Familiar abuses have continued being reported inside Iran over the past several days, coinciding with the International Human Rights Day last Friday.
Several days before that, various Members of the European Parliament issued a statement and also took part in a conference organized by the National Council of Resistance of Iran to demand international recognition of Iran’s 1988 massacre of political prisoners as a crime against humanity.
On Human Rights Day itself, Amnesty International launched a new Persian language website focused on Iran’s historical and ongoing human rights abuses, including the crackdown on individuals who participated in a nationwide uprising in November 2019.
The following day, Iranian activist networks revealed multiple fresh instances of authorities exerting violent pressure on activists and dissenting voices both inside prisons and in society as a whole.

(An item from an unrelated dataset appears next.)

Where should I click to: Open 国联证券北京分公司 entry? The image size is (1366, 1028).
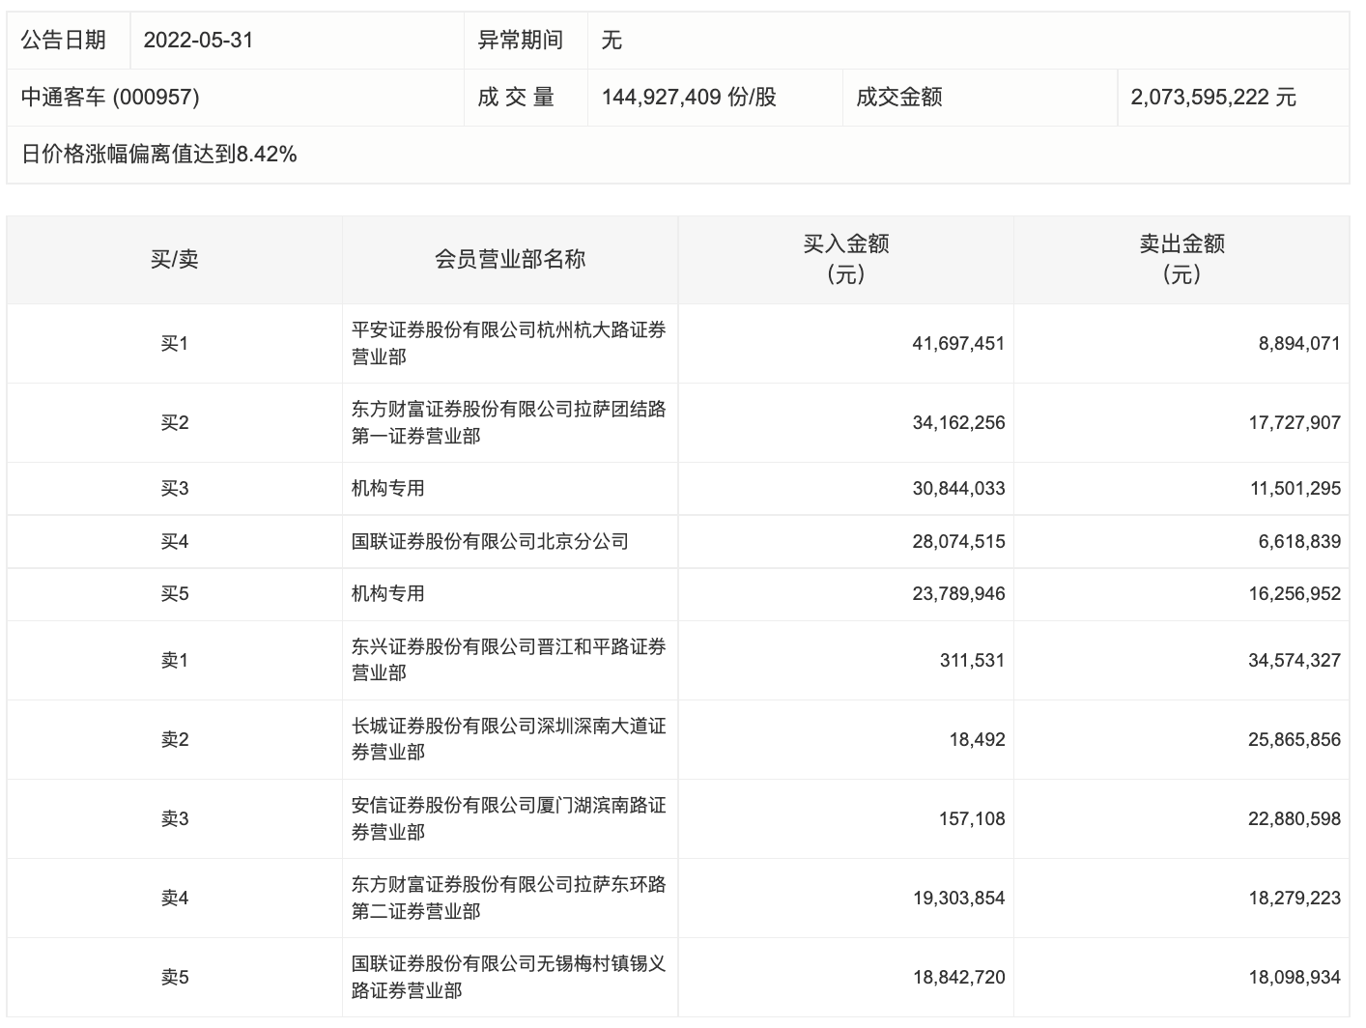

Rasoul Badaghi a civil activist and member of the Iranian Teachers Trade Unions Coordination Council was arrested and beaten by officers at his own home on Saturday. The incident stood out among a number of similar reports of clashes with teacher activists who have been staging protests recently as part of a much larger movement pushing for fair pay and an end to the harassment of their colleagues.

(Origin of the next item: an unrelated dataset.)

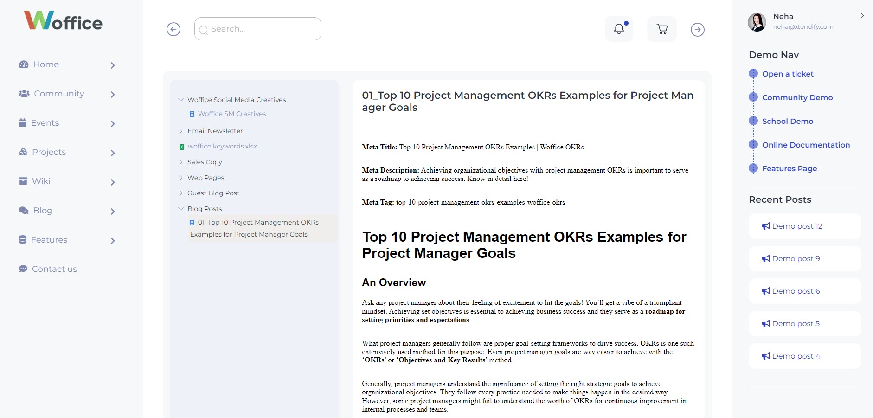The height and width of the screenshot is (418, 873).
Task: Click Neha's profile avatar
Action: (x=757, y=22)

Many of the clashes resulting from those protests have been captured on video and shared via Iranian social media users, sparking public condemnation of the authorities’ repression. This supportive response is by no means unique to teacher activists but was also witnessed around the end of November when attacks upon demonstrations by farmers in Isfahan resulted in at least 100 innocent people being wounded, of which roughly 40 were blinded in at least one eye after being shot with projectiles at close range. Almost immediately, protesters began appearing in the streets and online while wearing eye patches to demand accountability for the excessive violence.
The day after the public witnessed and decried Badaghi’s violent arrest, the teachers’ unions were struck a new blow with the release of the latest national budget. Whereas it provided a 240 percent increase for the Islamic Revolutionary Guard Corps and a 56 percent increase for the propaganda outlet Islamic Republic of Iran Broadcasting, teachers and other Iranians received a wage hike of only 10 percent – not nearly enough to keep up with the current runaway pace of inflation. This situation is almost certain to spark further protests in the near future from teachers whose current slogans emphasize that their standard wages are three million tomans, while Iran’s poverty rate is 10 million.
New protests can be expected to result in new clashes, which in turn can be expected to result in further arrests. This is made all the more likely by the nature of the regime, whose President Ebrahim Raisi not only played a lead role in the November 2019 crackdown but also canceled a scheduled wage increase for teachers as one of his first acts after being selected in June.
Dozens of teachers are already serving prison sentences today as a result of their organizing activities, and like all other political prisoners, they face considerable pressure from authorities within notorious Iranian institutions. The punishing conditions of those institutions were also quick to draw attention from human rights defenders in the immediate aftermath of Human Rights Day, as regime authorities applied new pressure and political detainees responded with new protests from behind bars.
In Urmia Prison on Sunday, 47 prisoners began a coordinated hunger strike after having been forcibly and arbitrarily transferred to a new, maximum-security ward that is more crowded than their prior housing and contains insufficient facilities for the number of prisoners. The change to their surroundings is reminiscent of similar transfers that have been carried out in other facilities during recent years, all of which led to a downgrade in already quite inhumane and unsanitary living conditions. The prisoners’ hunger strike continues to this day.
Often, the inherently harsh conditions of political wards are exacerbated by systematic mistreatment from guards, as well as by practices that seek to isolate political detainees and subject them to greater pressure in day-to-day life. In the wake of Human Rights Day, this sort of pressure and isolation has intensified in Sheiban Prison in Ahvaz, with political detainees being barred from leaving their ward or even speaking to members of the general prison population, who have been threatened not to engage with residents of the political ward.
As the Iranian Resistance has long urged, the United Nations Secretary-General, the UN Human Rights Council, the UN High Commissioner for Human Rights, and relevant UN rapporteurs, as well as other human rights organizations should condemn the clerical regime’s torture, ill-treatment, and elimination of political prisoners. The dossier on the egregious and systematic human rights violations in Iran must be referred to the UN Security Council.